On Tuesday, the immigrants, including doctors, medical technicians and computer engineers from India and China, came to Washington from as far as California to participate in the protest rally. They carried placards and wore T-shirts emblazoned with American flags to call on Congress to provide more permanent visas for highly educated immigrants and more resources for the overburdened immigration system.
They said the plight of foreigners living in the US legally had been unfairly eclipsed by the polarised debate over illegal immigration that led to the defeat of an immigration overhaul in June.
The immigrants, who are living in the US on temporary student or high-skilled employment visas, said they were nearing despair with waits lasting as long as a decade to obtain visas giving them permanent residence, known as a green cards, New York Times reported.
Sridhar Narra, an India-born physician who participated in the rally, said his efforts to gain a green card had lasted almost eight years, including a two-year forced separation from his wife, also from India.
After coming to the US in 1999, Narra, 34, has practised medicine under a special visa for doctors who serve in areas where medical personnel are scarce. He has worked with low-income and uninsured patients at a clinic in Benton Harbor, Michigan, fulfilling a five-year requirement, and applied for his green card two years ago.
“I’ve been waiting, law abiding, tax paying,” Narra was quoted as saying. “How long is long enough?” he asked.
Despite soaring demand from immigrants and high-tech businesses, an annual limit of 140,000 on employment-based green cards has not been altered since 1990.
A study published in August by the Kauffman Foundation of Kansas City found that 1.1 million highly skilled immigrants and their family members were languishing in backlogs in 2006, waiting for green cards.
Temporary visas for immigrants with special skills, known as H1B visas, are limited to 65,000 a year, plus 20,000 visas for immigrants who earn advanced academic degrees in the US.
The Kauffman study reported that some immigrant professionals were becoming discouraged by the prospect of bureaucratic delays. One in three new skilled immigrants working here said they were uncertain whether they would stay on, according to the study, conducted by researchers from Harvard, Duke and New York University.
This has raised the possibility of reverse brain drain, as immigrants who came to the US for advanced studies might decide to return to their home countries.
“A genuinely new phenomenon. It is a significant thing to have foreign-born people, who are notoriously hard to organise, organising themselves,” Paul Donnelly, a consultant to American Families United, a legal immigrant advocacy group, told the New York Times.

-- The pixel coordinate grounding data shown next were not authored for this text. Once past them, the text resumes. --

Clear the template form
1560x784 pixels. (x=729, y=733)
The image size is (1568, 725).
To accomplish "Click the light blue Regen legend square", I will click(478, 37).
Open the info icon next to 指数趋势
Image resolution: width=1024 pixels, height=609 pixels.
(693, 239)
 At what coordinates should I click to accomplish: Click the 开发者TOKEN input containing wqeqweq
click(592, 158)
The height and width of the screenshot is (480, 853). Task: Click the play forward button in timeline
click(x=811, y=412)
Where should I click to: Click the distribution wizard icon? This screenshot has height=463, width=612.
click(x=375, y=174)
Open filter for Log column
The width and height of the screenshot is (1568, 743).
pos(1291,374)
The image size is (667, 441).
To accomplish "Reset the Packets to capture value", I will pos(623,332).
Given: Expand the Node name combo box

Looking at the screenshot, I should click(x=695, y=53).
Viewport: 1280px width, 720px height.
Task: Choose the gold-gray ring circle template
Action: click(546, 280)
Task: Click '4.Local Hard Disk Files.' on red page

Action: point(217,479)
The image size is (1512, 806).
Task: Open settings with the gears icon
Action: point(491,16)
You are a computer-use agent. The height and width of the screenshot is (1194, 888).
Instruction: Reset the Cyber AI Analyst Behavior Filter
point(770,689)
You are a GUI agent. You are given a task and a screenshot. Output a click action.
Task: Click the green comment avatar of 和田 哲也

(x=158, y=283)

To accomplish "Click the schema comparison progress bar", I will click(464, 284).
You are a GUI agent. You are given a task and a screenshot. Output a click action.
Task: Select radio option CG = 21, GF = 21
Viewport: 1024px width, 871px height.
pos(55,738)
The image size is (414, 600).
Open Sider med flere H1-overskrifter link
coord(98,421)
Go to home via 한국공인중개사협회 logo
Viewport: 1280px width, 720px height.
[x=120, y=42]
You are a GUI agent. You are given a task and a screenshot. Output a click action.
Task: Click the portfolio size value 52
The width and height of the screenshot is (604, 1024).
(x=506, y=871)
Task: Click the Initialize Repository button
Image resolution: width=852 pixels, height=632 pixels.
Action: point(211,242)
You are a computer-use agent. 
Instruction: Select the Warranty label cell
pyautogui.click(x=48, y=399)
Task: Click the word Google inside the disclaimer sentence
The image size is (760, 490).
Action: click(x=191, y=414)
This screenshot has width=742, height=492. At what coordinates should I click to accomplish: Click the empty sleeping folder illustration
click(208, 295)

Temporary immigrants who want green cards must obtain a Labour Department certification that no American workers are available for their jobs. It can take over a year to get that certification.
And in a June report, Citizenship and Immigration Services, the agency that handles green card applications, found that more than 100,000 FBI background checks of immigrants, also part of the application, had been in process for over a year.